* EXERCISE AIM
Return without any change the portion of the records that opens with the line containing "You are a computer-use" and closes with the line containing "Instruction: Open the CC Libraries panel", both of those lines included.

* DATASET
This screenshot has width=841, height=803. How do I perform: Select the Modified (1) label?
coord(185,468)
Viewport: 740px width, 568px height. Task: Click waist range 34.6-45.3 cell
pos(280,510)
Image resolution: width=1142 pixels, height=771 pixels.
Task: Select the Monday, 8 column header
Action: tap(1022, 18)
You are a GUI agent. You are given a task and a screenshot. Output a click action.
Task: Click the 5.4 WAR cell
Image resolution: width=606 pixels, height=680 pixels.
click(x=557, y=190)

--

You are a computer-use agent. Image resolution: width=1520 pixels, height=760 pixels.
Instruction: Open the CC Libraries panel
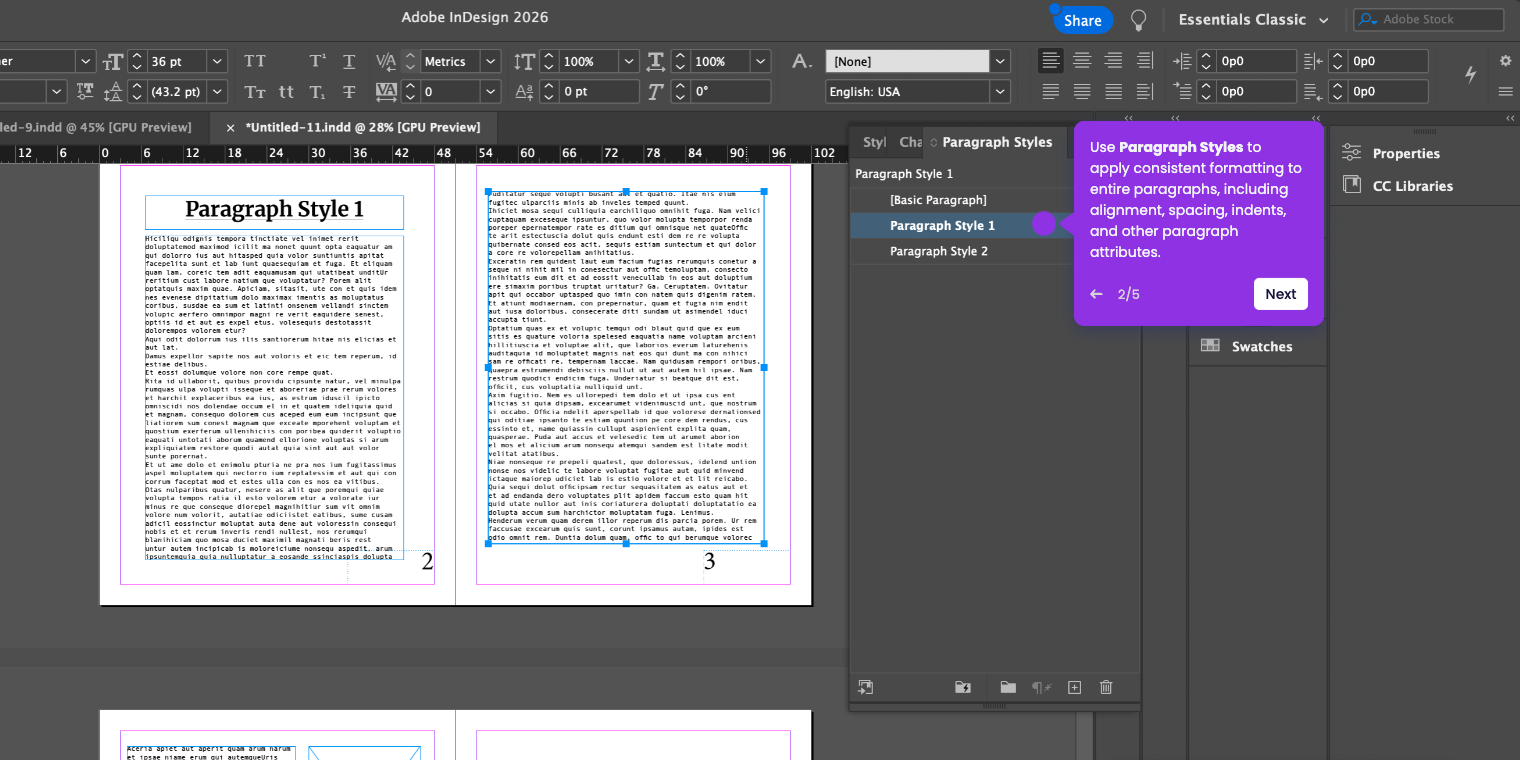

--

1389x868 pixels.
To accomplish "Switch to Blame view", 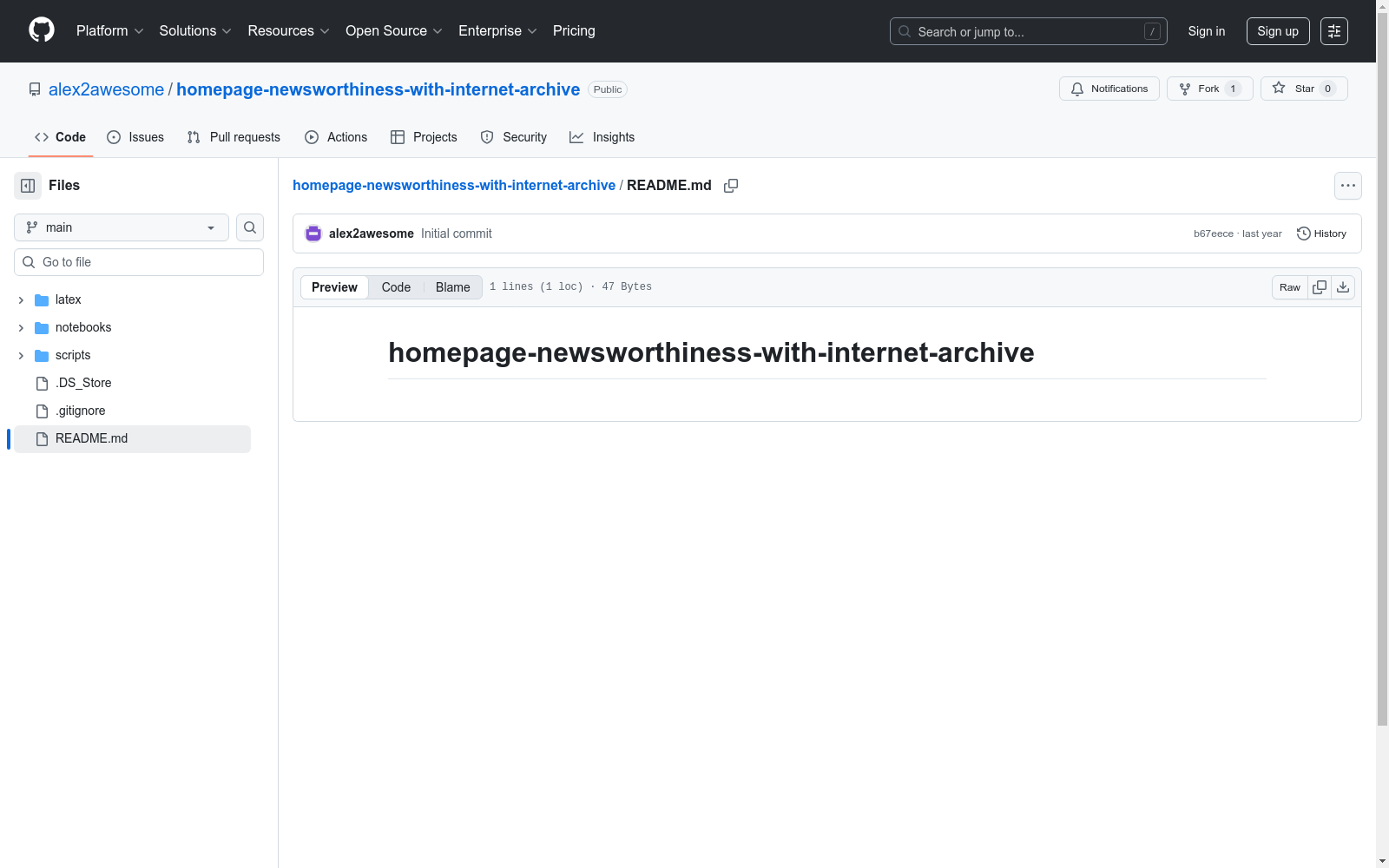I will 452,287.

* COMPLETE RESPONSE
You are a computer-use agent. Image resolution: width=1520 pixels, height=760 pixels.
Instruction: Open the CC Libraries panel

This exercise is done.